Sungguh sangat memprihatinkan, bila ada keluarga muslim yang orang tuanya meninggal dunia tetapi mereka tidak bisa mendo’akannya. Mereka mengundang para tetangga untuk berdo’a, sementara mereka sendiri tidak mengerti harus berdo’a apa. Mereka tidak tahu bagaimana caranya mendo’akan orang tua. Bahkan lebih parah lagi, bila mereka juga tidak mendirikan shalat dan melaksanakan ajaran Islam yang lain, karena sejak kecil dididik oleh orang tuanya dengan cara yang menjauhkan mereka dari Islam. Na’udzubillahi mindzalik.

Betapa sedihnya orang tua mereka di alam barzah. Dalam penantian hisab mereka tiada punya harapan dari anak-anaknya. Dan bagaimana pula bila mereka menghadap Allah pada yaumul hisab?

*Perintah Tugas*.
Ubahlah paragraf dalam kutipan terpilih di atas yang diawali dengan "Sungguh sangat memprihatinkan" menjadi daftar poin yang lebih ringkas dengan mempertahankan fakta-fakta utamanya.

*Data*.
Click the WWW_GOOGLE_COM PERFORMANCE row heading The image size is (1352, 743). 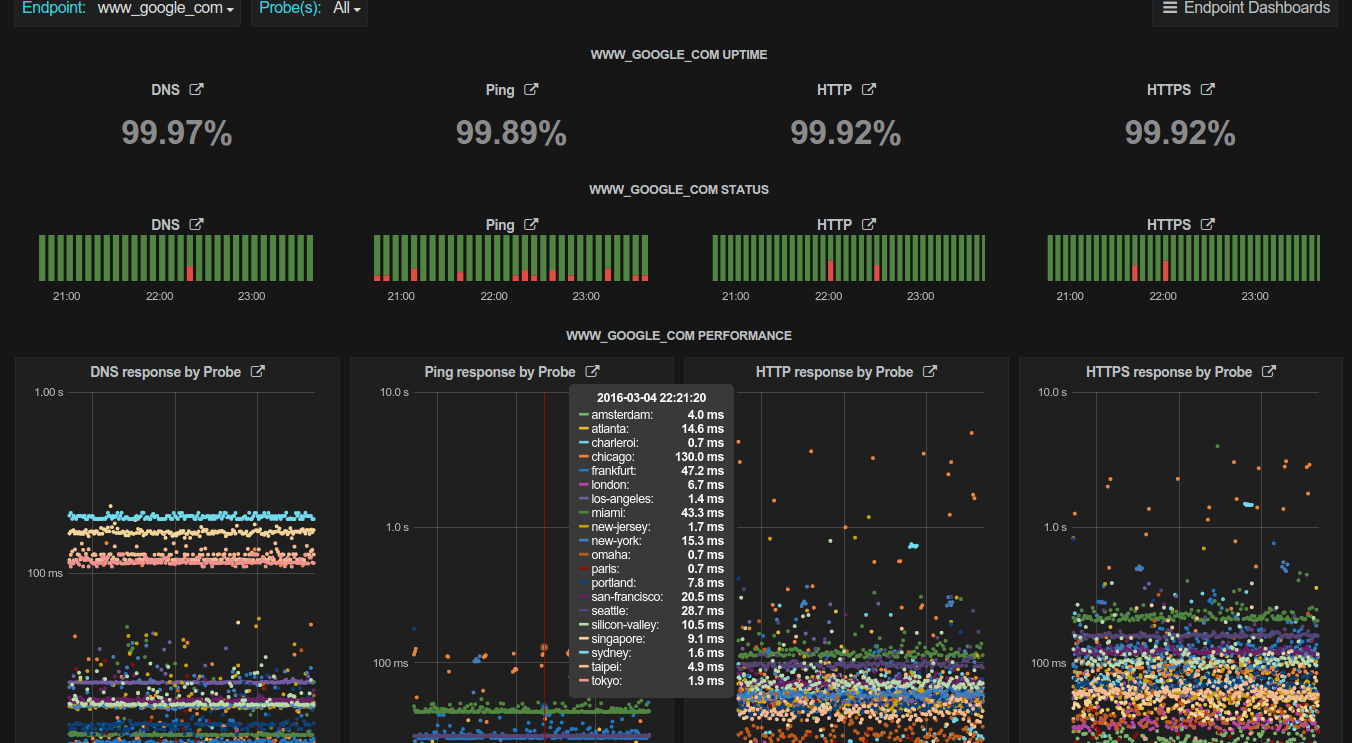[678, 336]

*Jawaban Benar*.
- Ada keluarga muslim yang tidak bisa mendoakan orang tuanya yang meninggal dunia.
- Mereka mengundang para tetangga untuk berdoa, padahal mereka sendiri tidak mengerti harus berdoa apa dan tidak tahu cara mendoakan orang tua.
- Lebih parah lagi jika mereka juga tidak mendirikan shalat dan tidak melaksanakan ajaran Islam yang lain.
- Hal itu terjadi karena sejak kecil mereka dididik orang tuanya dengan cara yang menjauhkan mereka dari Islam.